# New to Earth Stove--help!



## BarbaraGay (Sep 12, 2017)

My husband and I recently moved into an old house which has a wood stove (which we love), but it's an Earth Stove, which neither of us have ever had or know anything about. Can't tell what model it is; looks like the sticker on the back burned up at some point--it's there, but black. It has a screen that you can put over the front, I guess to use it like a fireplace? It does not have a damper or flue on the chimney at all, which is a straight pipe going up, so that's something I have no idea how to deal with . . . looks like it's gonna just burn up the wood before it has a chance to heat the house? Anyway, any and all advice would be greatly appreciated! I can send pics if needed. I did notice that it has some pipes inside on the back wall? Thanks in advance for any feedback.


----------



## begreen (Sep 12, 2017)

The old Earth Stoves had a great appetite for wood, but could heat pretty well. Modern stoves do the job much better with less wood. The stove and especially the entire flue system should be inspected for integrity and safety before burning by a certified professional sweep. If you can post a picture of the stove here we may be able to identify it.


----------



## Gregor (Nov 17, 2017)

BarbaraGay said:


> My husband and I recently moved into an old house which has a wood stove (which we love), but it's an Earth Stove, which neither of us have ever had or know anything about. Can't tell what model it is; looks like the sticker on the back burned up at some point--it's there, but black. It has a screen that you can put over the front, I guess to use it like a fireplace? It does not have a damper or flue on the chimney at all, which is a straight pipe going up, so that's something I have no idea how to deal with . . . looks like it's gonna just burn up the wood before it has a chance to heat the house? Anyway, any and all advice would be greatly appreciated! I can send pics if needed. I did notice that it has some pipes inside on the back wall? Thanks in advance for any feedback.
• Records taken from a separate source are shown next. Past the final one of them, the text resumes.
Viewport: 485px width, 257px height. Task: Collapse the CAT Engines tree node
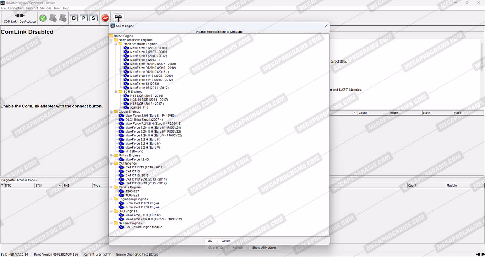point(111,164)
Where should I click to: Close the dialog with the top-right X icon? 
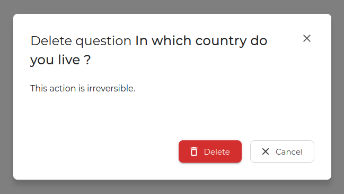(x=307, y=38)
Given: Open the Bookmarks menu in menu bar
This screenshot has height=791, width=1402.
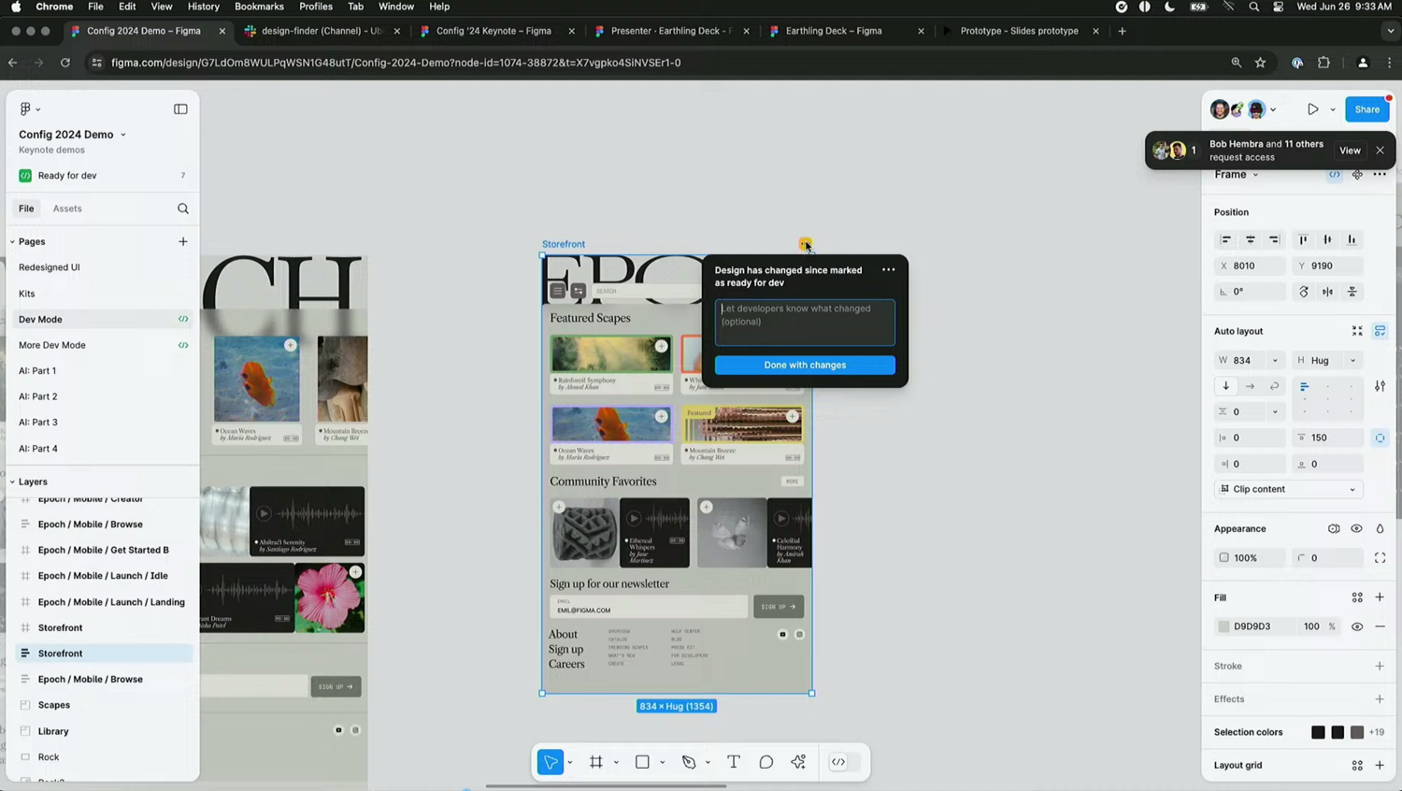Looking at the screenshot, I should (259, 7).
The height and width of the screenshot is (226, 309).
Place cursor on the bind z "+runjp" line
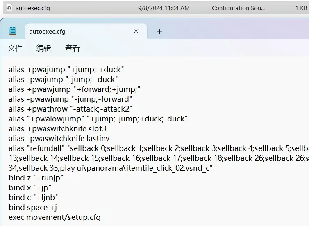pos(36,178)
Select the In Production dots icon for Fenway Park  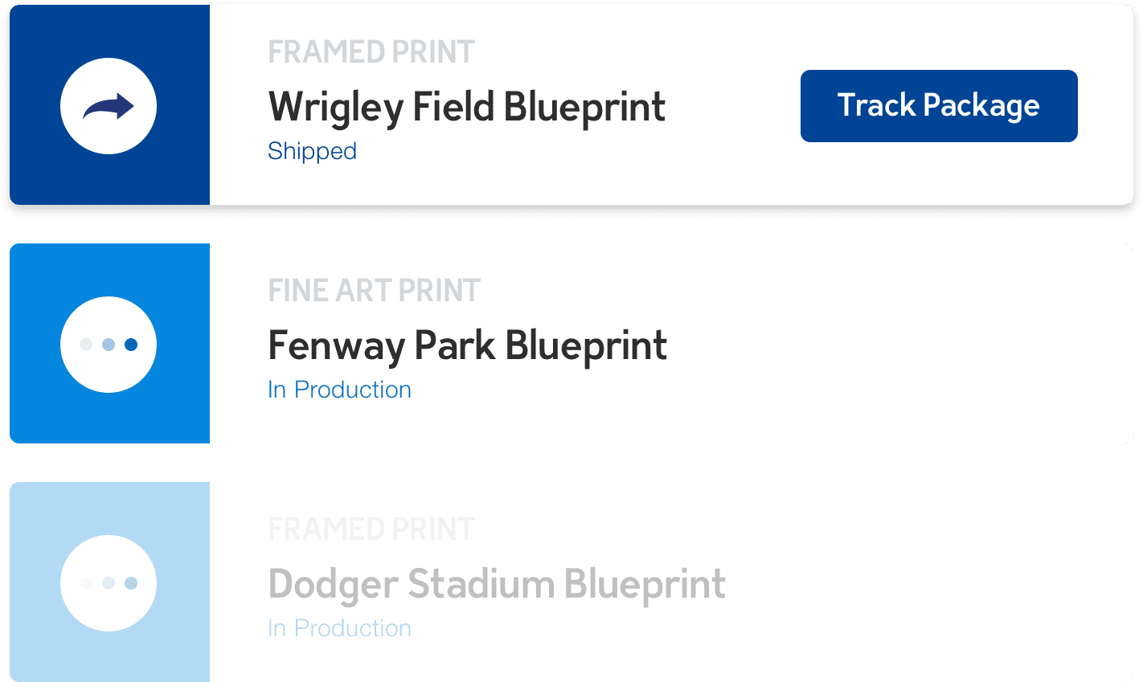click(x=109, y=344)
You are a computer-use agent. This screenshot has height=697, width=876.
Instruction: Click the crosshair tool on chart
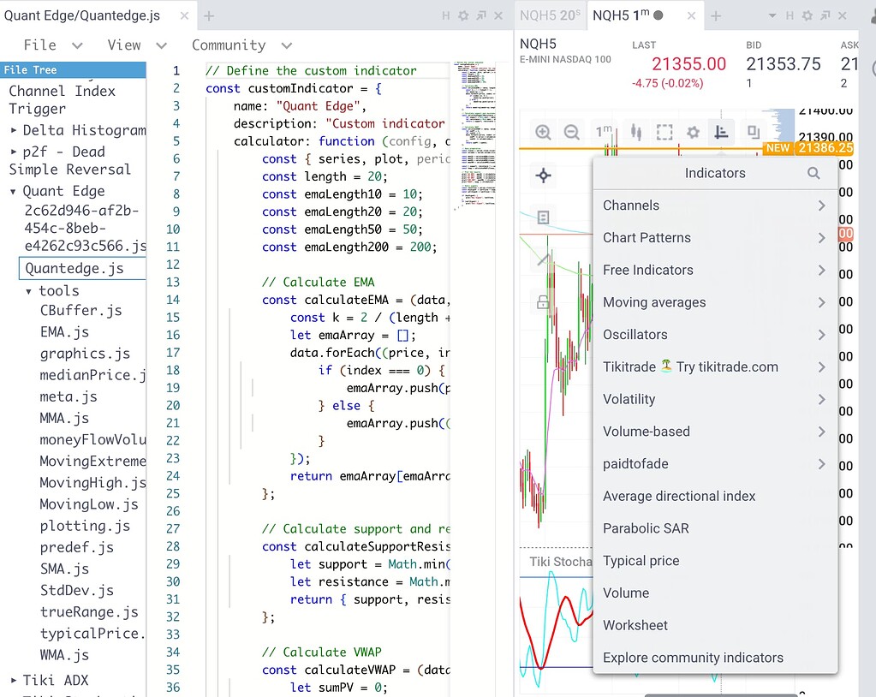(543, 176)
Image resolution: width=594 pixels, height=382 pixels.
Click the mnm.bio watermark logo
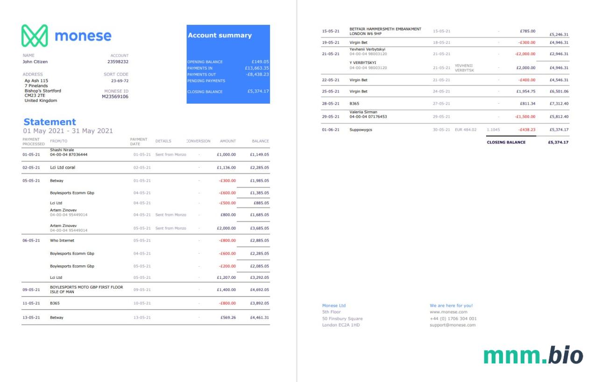click(534, 356)
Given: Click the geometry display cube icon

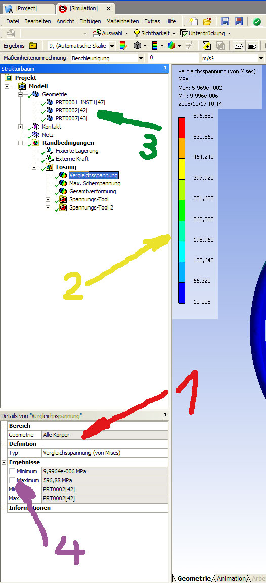Looking at the screenshot, I should click(x=137, y=46).

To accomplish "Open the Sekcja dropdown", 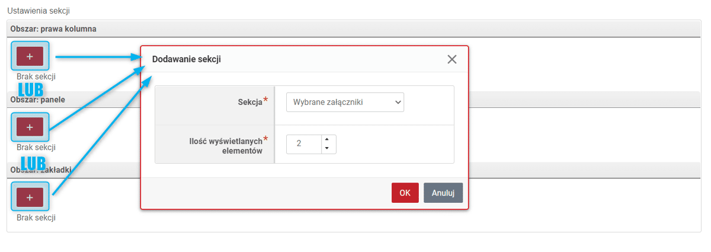I will 345,102.
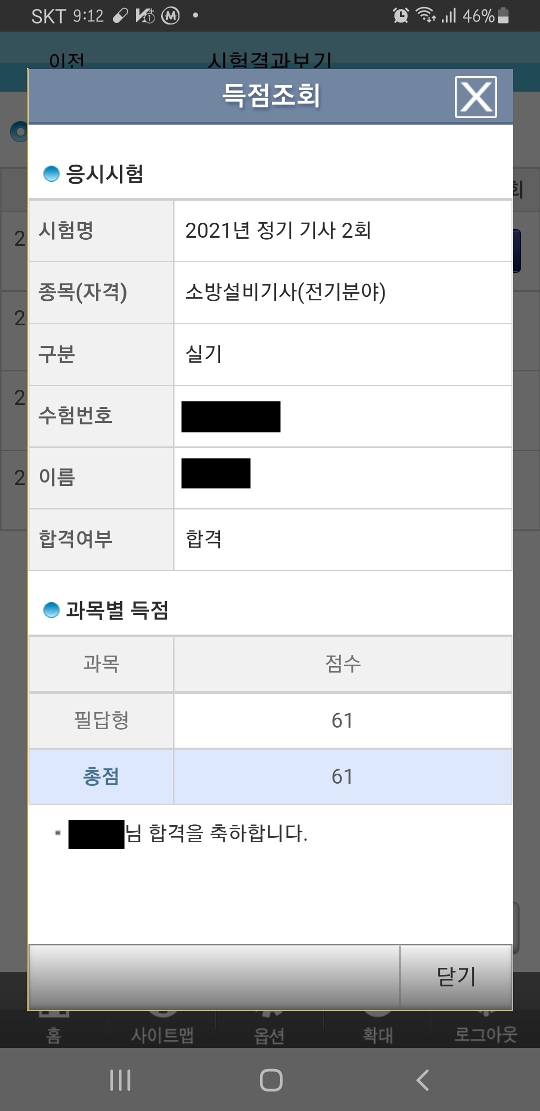
Task: Tap the exam name 2021년 정기 기사 2회
Action: [278, 230]
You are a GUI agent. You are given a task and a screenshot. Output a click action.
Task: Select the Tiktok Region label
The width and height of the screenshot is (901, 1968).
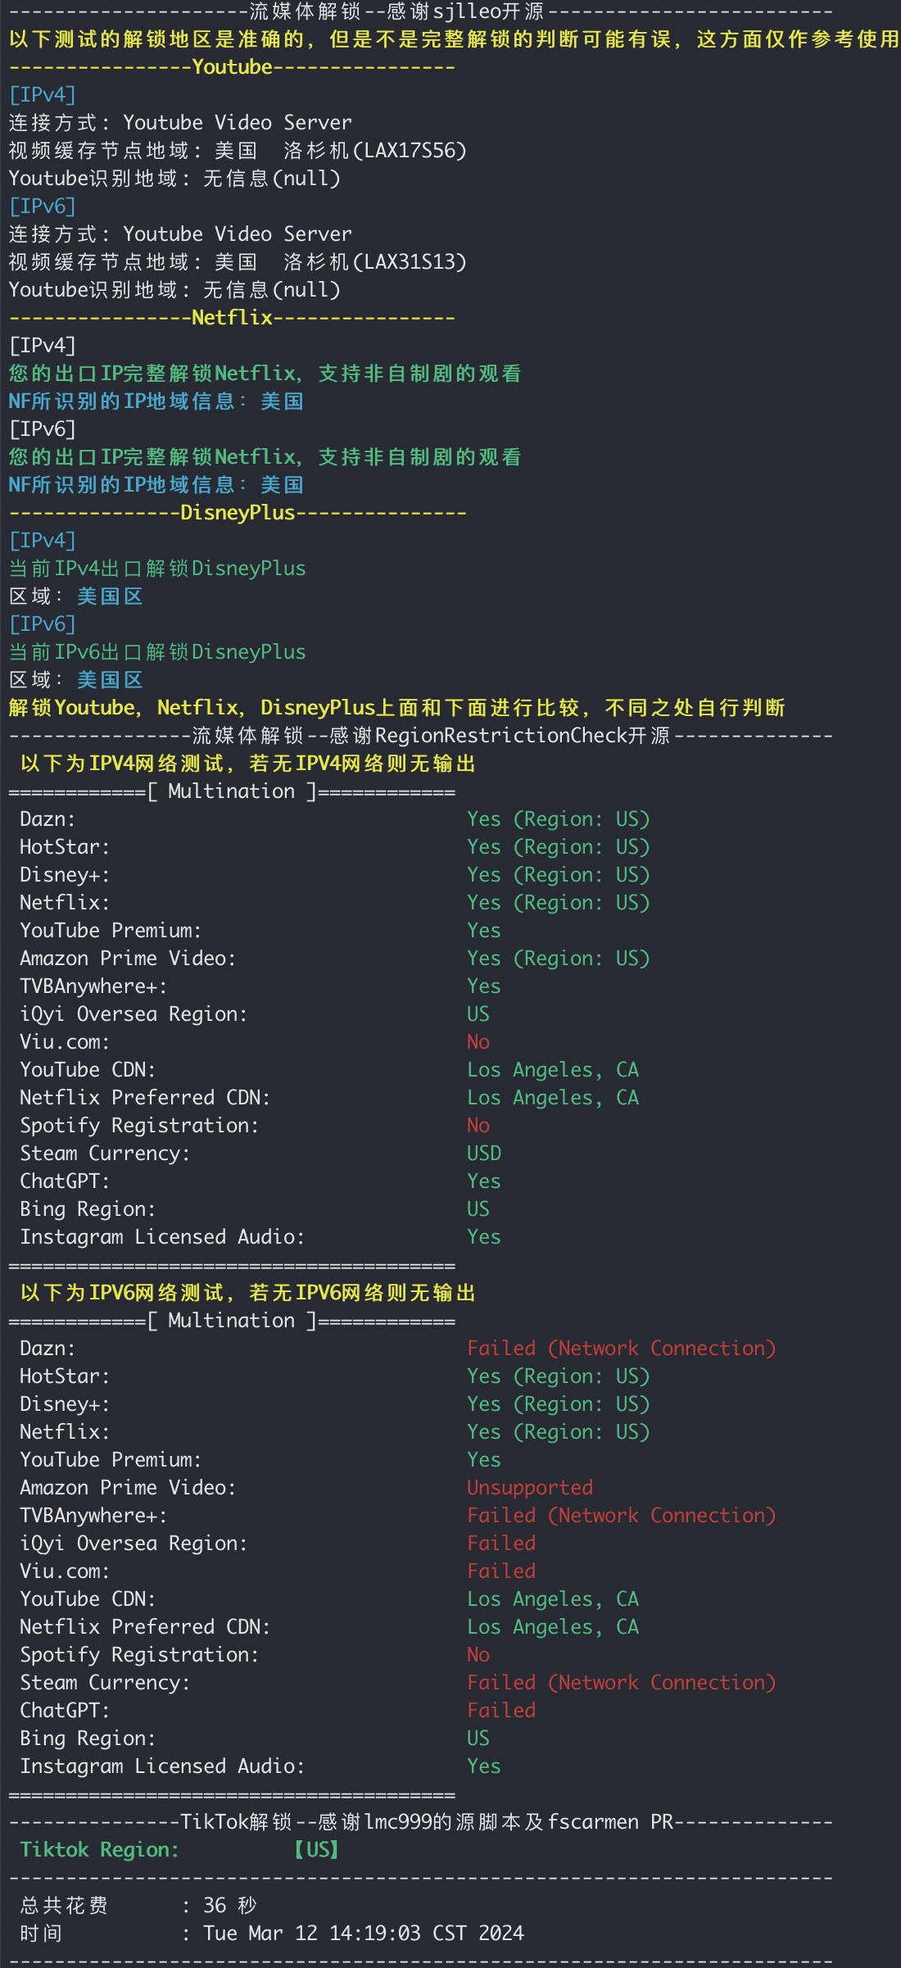point(99,1850)
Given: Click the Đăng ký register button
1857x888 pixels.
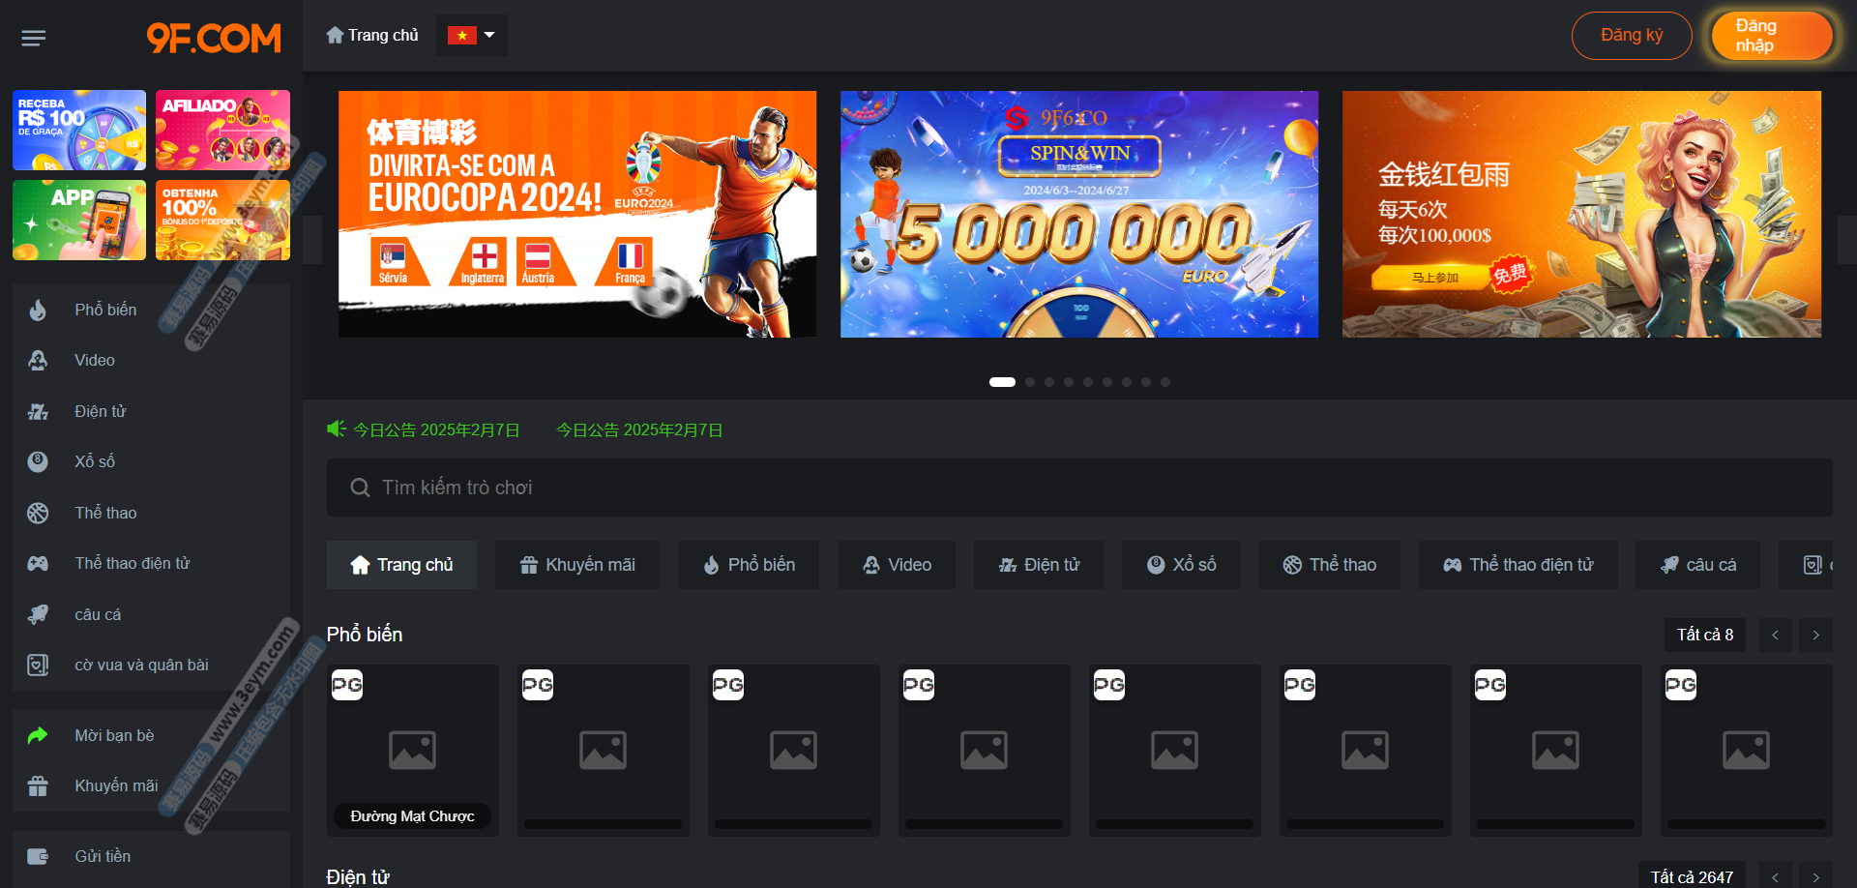Looking at the screenshot, I should [1632, 36].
I love my Earth Stove! Earth Stoves come in many styles and models. Mine is a 2800HT (High Tech) non-catalytic fireplace insert. You might be able to find your model on WoodHeatStoves.com. They have an Earth Stove Brochure posted on their web site with pictures of many different models. There's also a page in the brochure that explains how their catalytic and non-catalytic stoves work. As you noticed, they don't have chimney dampers. Their air flow is controlled by the intake vent and it's so air tight that closing the vent will stop the air flow and put out the fire. Opening the vent all the way lets the fire burn hot enough to clean the glass and display the fire. My stove has a thermostatic control on the intake vent; maybe they all do. This lets me adjust the stove temperature with the vent handle while the thermostat continuously adjusts the air flow. The good news is that I don't have to adjust it once it's set where I want it. The bad news if you're a control freak is that you only have indirect control over the air flow.
I find that lighting the stove is a little tricky. Like any other wood stove, you have to get the chimney warmed up to get the draft going. You start your fire with the vent set to open and the thermostat will open it since the stove is cold. My model also has an auxiliary vent that says it should be kept closed except when starting the fire. Even with that, I find that I sometimes have to release the door latch to let more air in until it's warmed up a little (usually just a couple minutes). During warm up, I can tell that the thermostat is hunting back and forth for the right setting,and it can smother the fire if when it warms up (and shuts the vent) before there's a good draft up the chimney.


----------



## FishKiller (Nov 17, 2017)

would need a couple pictures to help you out further. its not uncommon for stoves to not have a damper on the stove pipe at all.  if your running it with the screen on the front, then yes, you have no air control and your pumping your heat up the stack.  if your running it with the doors on, then you can control the fire and pump more heat into the stove.  i have a cat model earth stove cranking away right now in the basement.  loves to eat wood, but really throw some heat, i need to put a fan on it too keep things cool enough for me to be comfortable with... if i don't, then i peg the thermo around 850-900.  that being said, i would quickly replace mine with a newer more efficient stove. but if its what you got, and you maintain it, and its running well... then keep it.


----------